Records from a dataset:
= Beginning of Section =
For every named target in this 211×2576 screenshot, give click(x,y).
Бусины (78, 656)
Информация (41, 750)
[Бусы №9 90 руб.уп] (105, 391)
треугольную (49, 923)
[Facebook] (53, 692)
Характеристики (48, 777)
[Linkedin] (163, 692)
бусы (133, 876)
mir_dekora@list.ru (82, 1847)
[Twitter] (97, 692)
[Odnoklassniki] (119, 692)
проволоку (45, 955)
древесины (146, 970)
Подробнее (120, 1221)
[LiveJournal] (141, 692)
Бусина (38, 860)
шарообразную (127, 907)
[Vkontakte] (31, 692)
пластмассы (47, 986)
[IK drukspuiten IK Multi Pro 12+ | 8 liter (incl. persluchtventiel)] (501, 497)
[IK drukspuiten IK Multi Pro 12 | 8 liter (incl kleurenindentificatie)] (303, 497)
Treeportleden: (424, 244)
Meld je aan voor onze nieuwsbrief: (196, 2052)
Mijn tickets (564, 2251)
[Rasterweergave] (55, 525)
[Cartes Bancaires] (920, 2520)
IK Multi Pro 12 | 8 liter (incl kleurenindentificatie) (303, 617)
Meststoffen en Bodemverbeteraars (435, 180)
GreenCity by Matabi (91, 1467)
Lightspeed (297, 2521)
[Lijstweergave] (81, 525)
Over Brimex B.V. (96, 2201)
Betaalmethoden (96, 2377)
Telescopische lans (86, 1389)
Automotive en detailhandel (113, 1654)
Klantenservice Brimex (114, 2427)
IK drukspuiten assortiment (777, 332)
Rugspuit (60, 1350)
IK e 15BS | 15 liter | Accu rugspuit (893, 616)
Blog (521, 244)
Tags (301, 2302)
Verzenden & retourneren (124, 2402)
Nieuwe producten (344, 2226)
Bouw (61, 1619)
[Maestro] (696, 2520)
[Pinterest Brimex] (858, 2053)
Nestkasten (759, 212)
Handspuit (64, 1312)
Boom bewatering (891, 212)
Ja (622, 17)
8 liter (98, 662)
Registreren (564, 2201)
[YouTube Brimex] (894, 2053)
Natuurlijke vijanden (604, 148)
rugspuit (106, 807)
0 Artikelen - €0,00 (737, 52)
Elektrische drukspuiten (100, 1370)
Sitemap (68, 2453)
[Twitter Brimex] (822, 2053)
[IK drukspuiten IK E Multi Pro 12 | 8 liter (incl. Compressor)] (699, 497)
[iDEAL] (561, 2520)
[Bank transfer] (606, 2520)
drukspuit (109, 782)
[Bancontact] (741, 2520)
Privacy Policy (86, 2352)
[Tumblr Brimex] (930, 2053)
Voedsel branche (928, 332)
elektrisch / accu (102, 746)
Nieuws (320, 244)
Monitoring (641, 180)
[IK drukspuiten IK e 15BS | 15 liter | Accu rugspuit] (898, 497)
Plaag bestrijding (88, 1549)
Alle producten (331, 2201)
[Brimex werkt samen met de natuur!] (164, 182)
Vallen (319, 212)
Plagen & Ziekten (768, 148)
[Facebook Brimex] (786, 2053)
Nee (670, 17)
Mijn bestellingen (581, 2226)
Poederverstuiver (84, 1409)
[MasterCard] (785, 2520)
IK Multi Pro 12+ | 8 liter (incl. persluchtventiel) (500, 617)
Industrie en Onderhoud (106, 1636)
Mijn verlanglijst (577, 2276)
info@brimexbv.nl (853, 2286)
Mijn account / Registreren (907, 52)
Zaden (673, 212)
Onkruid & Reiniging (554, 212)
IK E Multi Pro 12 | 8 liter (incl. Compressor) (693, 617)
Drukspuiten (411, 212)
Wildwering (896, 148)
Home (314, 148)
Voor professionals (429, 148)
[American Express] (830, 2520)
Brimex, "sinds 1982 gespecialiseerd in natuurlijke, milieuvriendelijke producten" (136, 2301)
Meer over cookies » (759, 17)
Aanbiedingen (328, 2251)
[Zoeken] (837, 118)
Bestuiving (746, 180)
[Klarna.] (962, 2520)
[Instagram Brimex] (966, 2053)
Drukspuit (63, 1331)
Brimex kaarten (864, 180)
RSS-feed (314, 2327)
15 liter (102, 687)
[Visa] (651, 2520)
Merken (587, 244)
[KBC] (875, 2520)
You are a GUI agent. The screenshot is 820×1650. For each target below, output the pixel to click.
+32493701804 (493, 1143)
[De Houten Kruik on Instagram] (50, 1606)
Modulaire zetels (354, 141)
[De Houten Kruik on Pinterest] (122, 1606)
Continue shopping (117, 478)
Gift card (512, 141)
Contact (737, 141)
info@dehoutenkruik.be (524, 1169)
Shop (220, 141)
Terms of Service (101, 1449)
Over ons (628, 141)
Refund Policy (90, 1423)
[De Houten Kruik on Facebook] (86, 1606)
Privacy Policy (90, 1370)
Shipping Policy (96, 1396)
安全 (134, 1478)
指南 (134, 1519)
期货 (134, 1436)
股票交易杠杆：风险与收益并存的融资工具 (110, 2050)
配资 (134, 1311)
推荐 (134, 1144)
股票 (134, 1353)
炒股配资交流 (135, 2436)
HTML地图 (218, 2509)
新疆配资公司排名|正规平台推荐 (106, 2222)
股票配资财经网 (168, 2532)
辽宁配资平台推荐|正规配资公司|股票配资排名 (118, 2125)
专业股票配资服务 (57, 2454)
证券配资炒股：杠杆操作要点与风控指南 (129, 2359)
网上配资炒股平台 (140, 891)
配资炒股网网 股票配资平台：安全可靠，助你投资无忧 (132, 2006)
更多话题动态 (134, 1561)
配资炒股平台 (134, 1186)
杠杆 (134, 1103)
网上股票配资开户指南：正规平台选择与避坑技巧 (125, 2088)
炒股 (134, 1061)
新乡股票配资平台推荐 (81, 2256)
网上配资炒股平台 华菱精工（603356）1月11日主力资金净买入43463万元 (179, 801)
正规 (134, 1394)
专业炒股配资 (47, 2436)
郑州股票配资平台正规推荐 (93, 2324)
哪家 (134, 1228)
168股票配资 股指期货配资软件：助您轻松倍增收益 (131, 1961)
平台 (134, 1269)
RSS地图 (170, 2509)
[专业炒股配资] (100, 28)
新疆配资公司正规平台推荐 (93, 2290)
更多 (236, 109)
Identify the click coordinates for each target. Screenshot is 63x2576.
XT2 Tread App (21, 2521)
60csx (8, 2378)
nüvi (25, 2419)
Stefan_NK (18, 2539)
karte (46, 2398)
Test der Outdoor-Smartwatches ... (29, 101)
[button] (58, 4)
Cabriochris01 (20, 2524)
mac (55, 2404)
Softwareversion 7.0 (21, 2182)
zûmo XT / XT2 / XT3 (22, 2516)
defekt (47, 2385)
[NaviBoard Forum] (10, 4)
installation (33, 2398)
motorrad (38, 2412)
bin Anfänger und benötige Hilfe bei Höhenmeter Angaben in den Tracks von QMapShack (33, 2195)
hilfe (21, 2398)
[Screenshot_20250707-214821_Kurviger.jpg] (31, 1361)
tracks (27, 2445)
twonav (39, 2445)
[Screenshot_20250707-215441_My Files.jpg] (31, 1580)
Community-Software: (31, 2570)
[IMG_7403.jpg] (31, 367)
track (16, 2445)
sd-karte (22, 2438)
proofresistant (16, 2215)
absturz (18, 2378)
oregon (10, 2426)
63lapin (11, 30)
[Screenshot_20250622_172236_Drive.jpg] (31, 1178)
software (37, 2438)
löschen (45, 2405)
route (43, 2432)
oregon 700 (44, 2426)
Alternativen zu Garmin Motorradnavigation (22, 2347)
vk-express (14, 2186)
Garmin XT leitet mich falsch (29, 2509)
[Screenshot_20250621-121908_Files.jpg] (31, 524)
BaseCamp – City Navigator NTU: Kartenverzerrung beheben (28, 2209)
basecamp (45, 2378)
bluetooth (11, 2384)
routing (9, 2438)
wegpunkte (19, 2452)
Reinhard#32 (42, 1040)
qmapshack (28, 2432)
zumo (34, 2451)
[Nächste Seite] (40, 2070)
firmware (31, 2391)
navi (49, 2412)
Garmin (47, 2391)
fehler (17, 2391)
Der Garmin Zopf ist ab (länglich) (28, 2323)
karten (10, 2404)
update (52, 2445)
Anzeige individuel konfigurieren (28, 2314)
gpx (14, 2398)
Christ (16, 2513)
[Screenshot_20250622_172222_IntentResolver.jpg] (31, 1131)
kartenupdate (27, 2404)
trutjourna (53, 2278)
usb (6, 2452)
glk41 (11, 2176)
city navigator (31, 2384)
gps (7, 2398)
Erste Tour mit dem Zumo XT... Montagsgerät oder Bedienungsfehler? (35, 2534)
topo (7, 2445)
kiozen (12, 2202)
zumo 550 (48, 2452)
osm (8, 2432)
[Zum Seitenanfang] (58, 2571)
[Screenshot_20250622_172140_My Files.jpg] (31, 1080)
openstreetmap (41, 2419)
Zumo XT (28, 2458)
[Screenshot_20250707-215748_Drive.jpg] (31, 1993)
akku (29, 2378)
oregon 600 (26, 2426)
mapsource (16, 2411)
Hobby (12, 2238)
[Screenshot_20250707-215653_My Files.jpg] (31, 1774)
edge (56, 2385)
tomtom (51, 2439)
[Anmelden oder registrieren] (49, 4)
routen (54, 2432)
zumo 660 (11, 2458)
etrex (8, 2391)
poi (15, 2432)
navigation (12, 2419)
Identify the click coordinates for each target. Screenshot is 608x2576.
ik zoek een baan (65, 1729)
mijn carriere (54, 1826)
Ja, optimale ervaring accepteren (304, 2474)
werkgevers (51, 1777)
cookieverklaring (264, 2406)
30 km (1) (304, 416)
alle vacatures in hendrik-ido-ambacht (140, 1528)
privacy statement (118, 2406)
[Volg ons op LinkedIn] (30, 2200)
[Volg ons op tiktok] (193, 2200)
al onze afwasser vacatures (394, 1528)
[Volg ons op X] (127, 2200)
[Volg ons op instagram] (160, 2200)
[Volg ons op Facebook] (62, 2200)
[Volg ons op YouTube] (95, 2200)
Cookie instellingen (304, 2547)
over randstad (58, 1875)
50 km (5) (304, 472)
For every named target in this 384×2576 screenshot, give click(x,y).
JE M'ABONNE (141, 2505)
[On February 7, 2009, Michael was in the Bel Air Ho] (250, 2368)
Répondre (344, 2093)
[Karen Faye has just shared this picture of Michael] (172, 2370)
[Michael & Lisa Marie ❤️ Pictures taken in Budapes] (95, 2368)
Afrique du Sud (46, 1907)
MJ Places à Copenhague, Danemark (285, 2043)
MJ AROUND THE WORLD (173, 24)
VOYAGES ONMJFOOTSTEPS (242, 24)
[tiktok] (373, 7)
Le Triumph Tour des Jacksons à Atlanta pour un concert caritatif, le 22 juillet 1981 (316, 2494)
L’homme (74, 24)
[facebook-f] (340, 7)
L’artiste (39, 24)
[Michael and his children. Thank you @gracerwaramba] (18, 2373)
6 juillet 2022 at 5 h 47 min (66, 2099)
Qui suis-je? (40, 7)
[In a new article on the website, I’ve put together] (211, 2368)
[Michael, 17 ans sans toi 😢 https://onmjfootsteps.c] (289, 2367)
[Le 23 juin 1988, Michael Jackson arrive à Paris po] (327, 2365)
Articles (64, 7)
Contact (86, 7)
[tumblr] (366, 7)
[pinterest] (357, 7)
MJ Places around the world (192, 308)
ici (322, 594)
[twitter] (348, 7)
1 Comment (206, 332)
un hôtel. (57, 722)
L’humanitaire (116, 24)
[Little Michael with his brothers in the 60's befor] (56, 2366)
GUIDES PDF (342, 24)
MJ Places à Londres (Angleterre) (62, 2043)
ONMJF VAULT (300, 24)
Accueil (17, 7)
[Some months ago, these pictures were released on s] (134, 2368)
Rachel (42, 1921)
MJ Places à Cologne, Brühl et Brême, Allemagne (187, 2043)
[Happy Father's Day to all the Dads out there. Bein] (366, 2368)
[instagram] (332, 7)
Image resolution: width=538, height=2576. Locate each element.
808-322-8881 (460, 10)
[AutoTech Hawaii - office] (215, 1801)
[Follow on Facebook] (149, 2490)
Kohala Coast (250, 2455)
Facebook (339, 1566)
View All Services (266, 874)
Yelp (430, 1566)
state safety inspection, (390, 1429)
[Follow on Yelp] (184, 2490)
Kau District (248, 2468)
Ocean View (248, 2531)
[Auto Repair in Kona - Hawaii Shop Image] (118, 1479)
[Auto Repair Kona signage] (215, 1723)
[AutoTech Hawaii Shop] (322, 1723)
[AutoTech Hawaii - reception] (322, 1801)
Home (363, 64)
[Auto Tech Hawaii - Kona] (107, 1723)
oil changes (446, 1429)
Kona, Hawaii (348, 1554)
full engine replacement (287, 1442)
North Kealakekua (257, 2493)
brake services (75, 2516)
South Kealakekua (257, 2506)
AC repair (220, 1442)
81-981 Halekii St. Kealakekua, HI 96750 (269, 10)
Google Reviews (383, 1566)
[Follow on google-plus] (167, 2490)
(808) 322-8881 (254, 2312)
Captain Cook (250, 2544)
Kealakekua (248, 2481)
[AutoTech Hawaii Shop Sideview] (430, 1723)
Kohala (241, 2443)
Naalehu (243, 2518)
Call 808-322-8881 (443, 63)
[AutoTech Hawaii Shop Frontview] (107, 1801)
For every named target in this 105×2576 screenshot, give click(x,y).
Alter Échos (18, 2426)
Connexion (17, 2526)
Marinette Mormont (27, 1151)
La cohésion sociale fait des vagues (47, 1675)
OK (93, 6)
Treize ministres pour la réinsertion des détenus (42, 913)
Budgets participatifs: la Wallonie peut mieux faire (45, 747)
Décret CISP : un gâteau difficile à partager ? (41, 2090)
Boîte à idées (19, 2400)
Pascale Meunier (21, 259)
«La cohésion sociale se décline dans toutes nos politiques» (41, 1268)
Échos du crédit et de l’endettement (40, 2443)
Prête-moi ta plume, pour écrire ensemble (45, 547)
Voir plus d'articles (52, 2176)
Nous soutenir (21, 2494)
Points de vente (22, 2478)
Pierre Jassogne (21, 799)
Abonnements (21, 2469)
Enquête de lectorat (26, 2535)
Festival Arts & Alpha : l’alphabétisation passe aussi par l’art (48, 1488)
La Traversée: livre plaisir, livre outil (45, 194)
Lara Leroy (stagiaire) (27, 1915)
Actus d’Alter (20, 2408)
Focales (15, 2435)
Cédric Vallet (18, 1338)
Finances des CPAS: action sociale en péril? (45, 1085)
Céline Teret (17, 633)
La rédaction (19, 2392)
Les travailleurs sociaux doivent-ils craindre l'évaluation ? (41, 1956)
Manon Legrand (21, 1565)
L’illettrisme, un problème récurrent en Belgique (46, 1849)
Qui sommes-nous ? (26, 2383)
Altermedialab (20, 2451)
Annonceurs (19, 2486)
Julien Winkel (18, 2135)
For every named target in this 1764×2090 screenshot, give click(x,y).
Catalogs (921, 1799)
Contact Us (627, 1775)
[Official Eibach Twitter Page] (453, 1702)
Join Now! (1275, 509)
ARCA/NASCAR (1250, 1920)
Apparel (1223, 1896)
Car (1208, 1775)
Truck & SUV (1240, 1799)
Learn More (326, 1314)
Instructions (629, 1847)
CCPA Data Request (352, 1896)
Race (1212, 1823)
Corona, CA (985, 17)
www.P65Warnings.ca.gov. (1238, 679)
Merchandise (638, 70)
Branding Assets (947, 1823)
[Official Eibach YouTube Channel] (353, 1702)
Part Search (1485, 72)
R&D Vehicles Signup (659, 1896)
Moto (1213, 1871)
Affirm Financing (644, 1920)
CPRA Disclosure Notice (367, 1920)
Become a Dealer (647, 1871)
= End of Section =
*Your goal*.
Lines from the entries that contain the string "producten" must be found and copied.

*Exercise response*.
Nieuwe producten (344, 2226)
Alle producten (331, 2201)
Brimex, "sinds 1982 gespecialiseerd in natuurlijke, milieuvriendelijke producten" (136, 2301)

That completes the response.